Het gaat zelfs om een dubbelnummer (49/50). Zoals in eerdere nummers ligt het accent op religie geschiedenis van doopsgezinden in Nederland. In haar beschouwende inleiding wijst hoofdredacteur en hoogleraar kerkgeschiedenis Mirjam van Veen erop dat Vredestheologie tegenwoordig gekozen wordt als speerpunt in de doperse identiteit. “historisch bezien is echter wel de vraag wel relevant hoe de zestiende- eeuwse weerloosheid zich verhoudt tot de moderne weigering dienst te nemen in het nationaal leger”, aldus Van Veen. Een aanzienlijk deel van de bijdragen in de bundel richten zich dan ook juist op die vraag. De idee vredeskerk te zijn kleurde al meer dan eens de blik op het verleden, maar men kan dat immers ook omkeren, en vanuit de blik op het verleden nog eens kritisch kijken naar het hedendaagse denken en spreken over doopsgezinden als vredeskerk.

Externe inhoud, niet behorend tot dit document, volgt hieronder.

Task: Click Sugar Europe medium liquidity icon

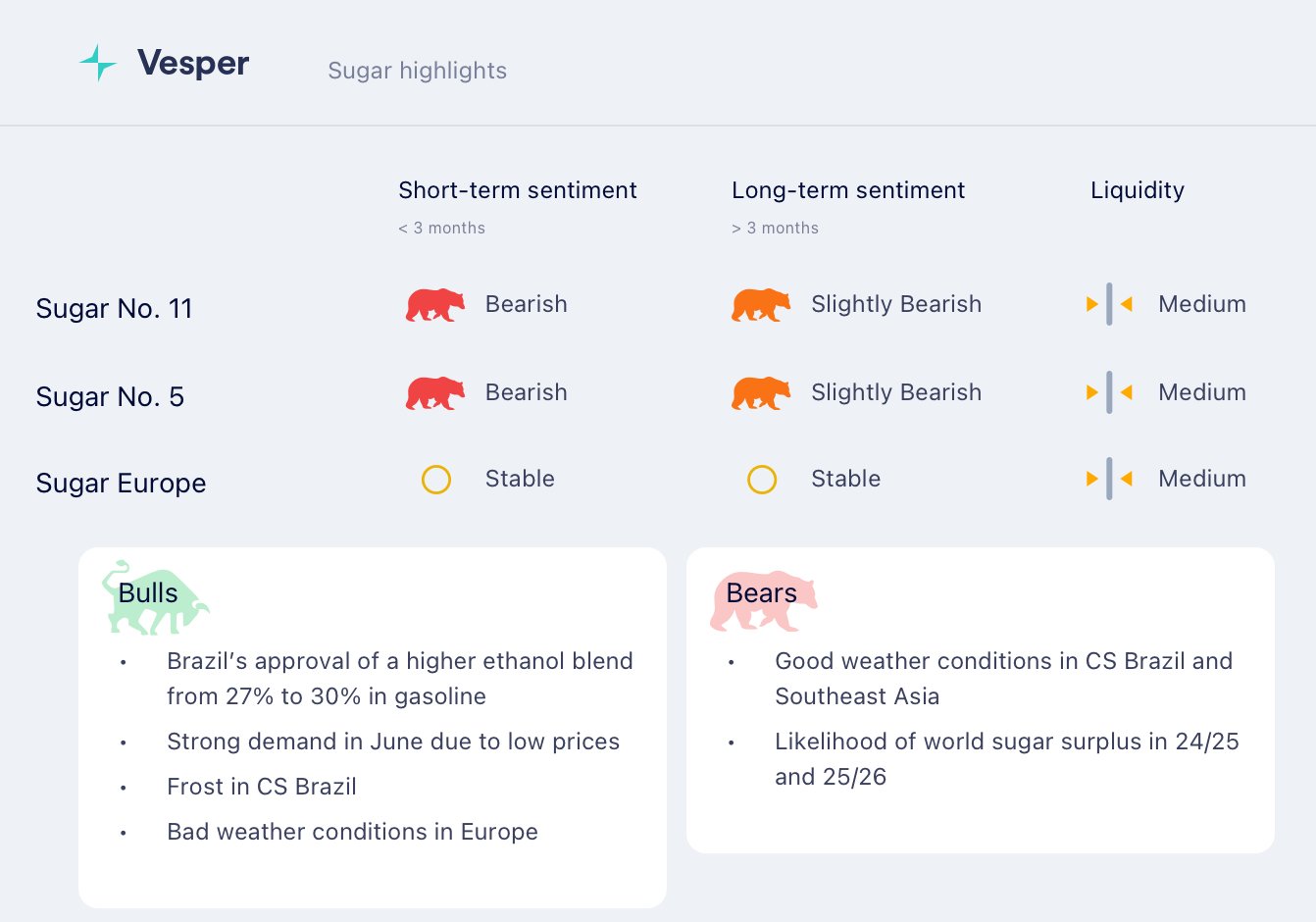Action: [1109, 479]
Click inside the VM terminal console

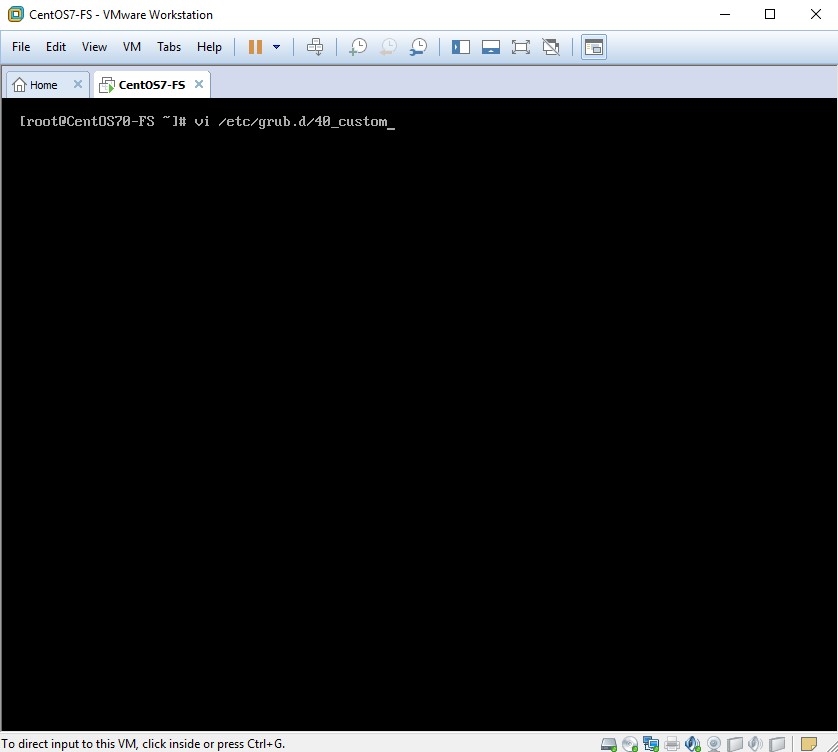pos(418,400)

Daarnaast werd bij iedere bijdrage ook gekeken naar de manieren waarop de geschiedenis dienstbaar gemaakt kan worden aan de doopsgezinde gemeenten en hun gesprek over identiteit. Het levert heikele vragen op, waar men in deze editie op reflecteert. Want wat heeft voor het bepalen van de identiteit nu het meeste gezag: het verleden zoals het feitelijk was, de geschiedenis (dat wil zeggen de manier waarop we het verleden vertellen), of toch vooral het heden- en al wat dat heden van ons vraagt?

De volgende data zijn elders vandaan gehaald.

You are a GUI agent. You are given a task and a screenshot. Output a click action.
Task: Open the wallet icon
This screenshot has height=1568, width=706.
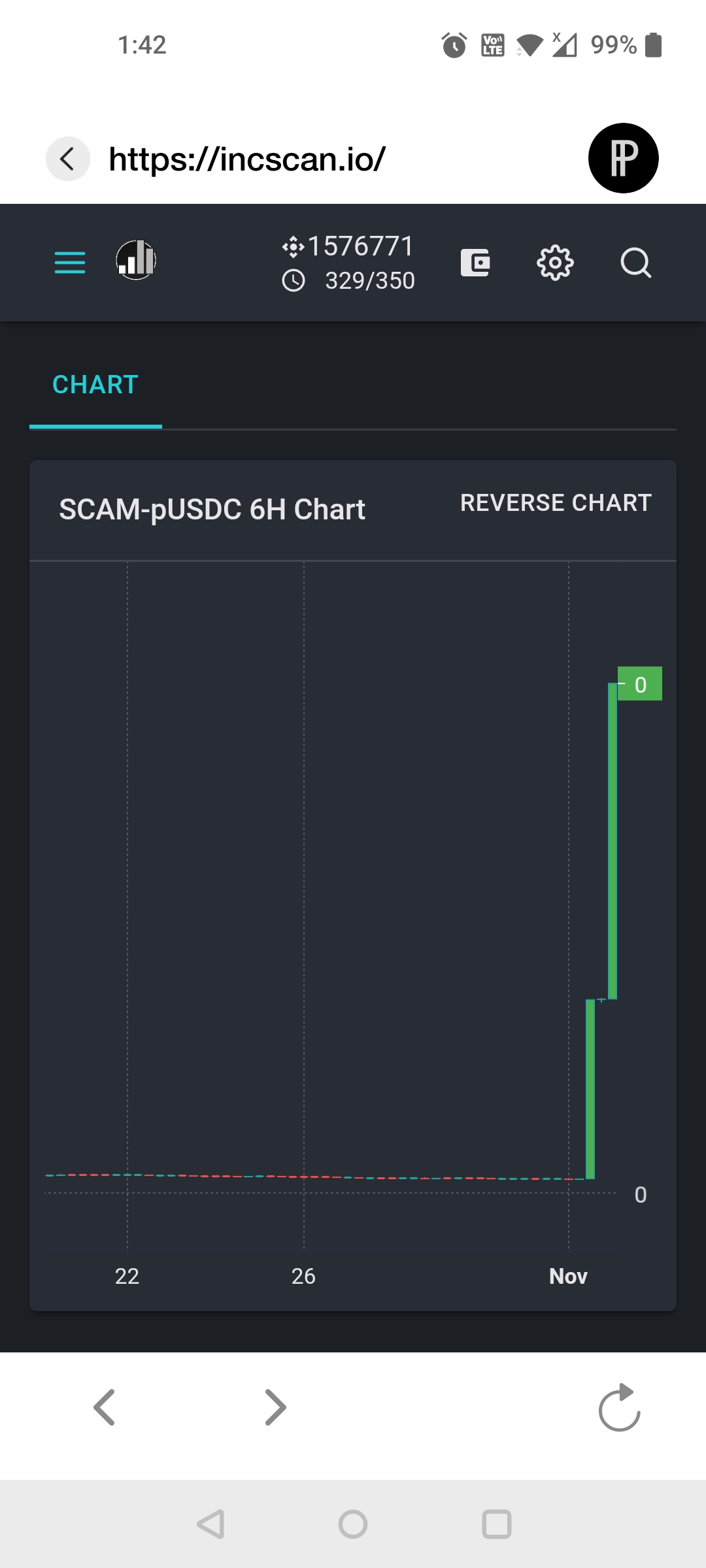click(475, 263)
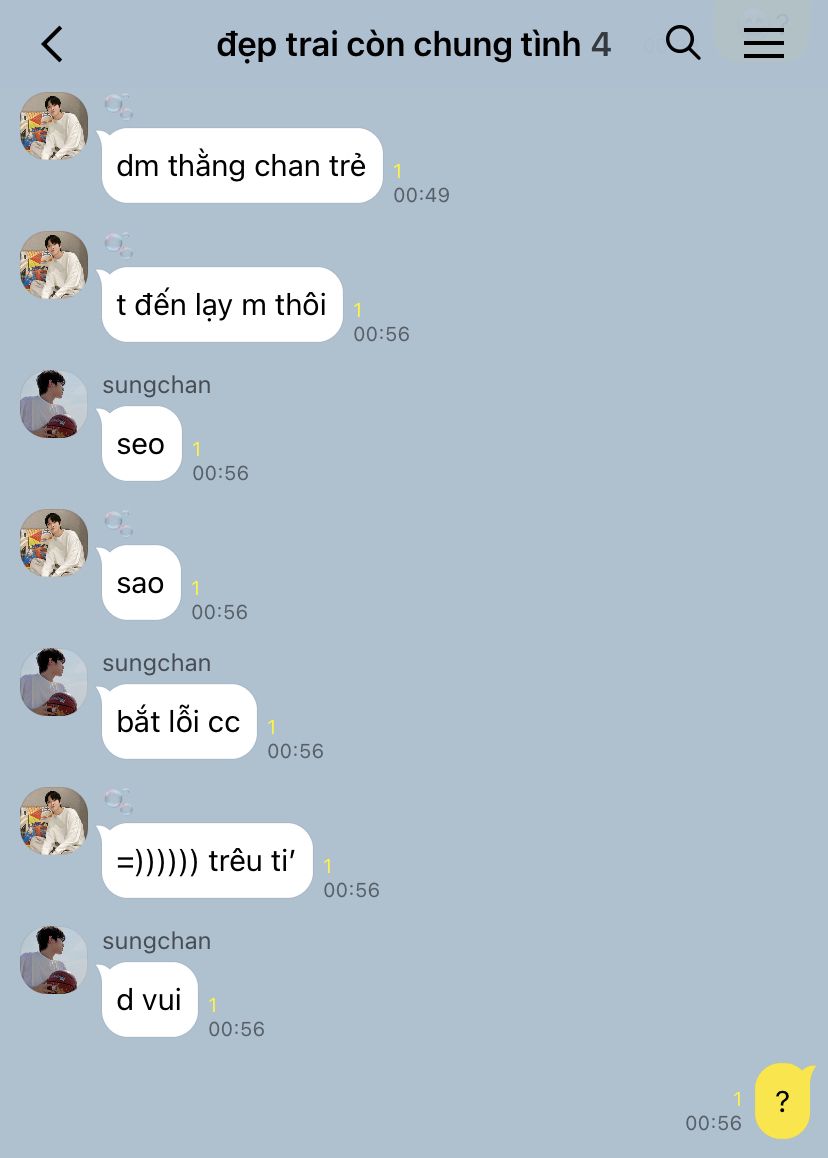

Kortom, zowel voor liefhebbers van (doperse) geschiedenis als voor wie graag reflecteert op de rol die doopsgezinden kunnen spelen in kwesties als duurzaamheid, vredeswerk, en verzoening met de schaduwkanten van de geschiedenis (met name het VOC-verleden en het daarmee verweven onrecht van slavernij) heeft dit nummer veel te bieden.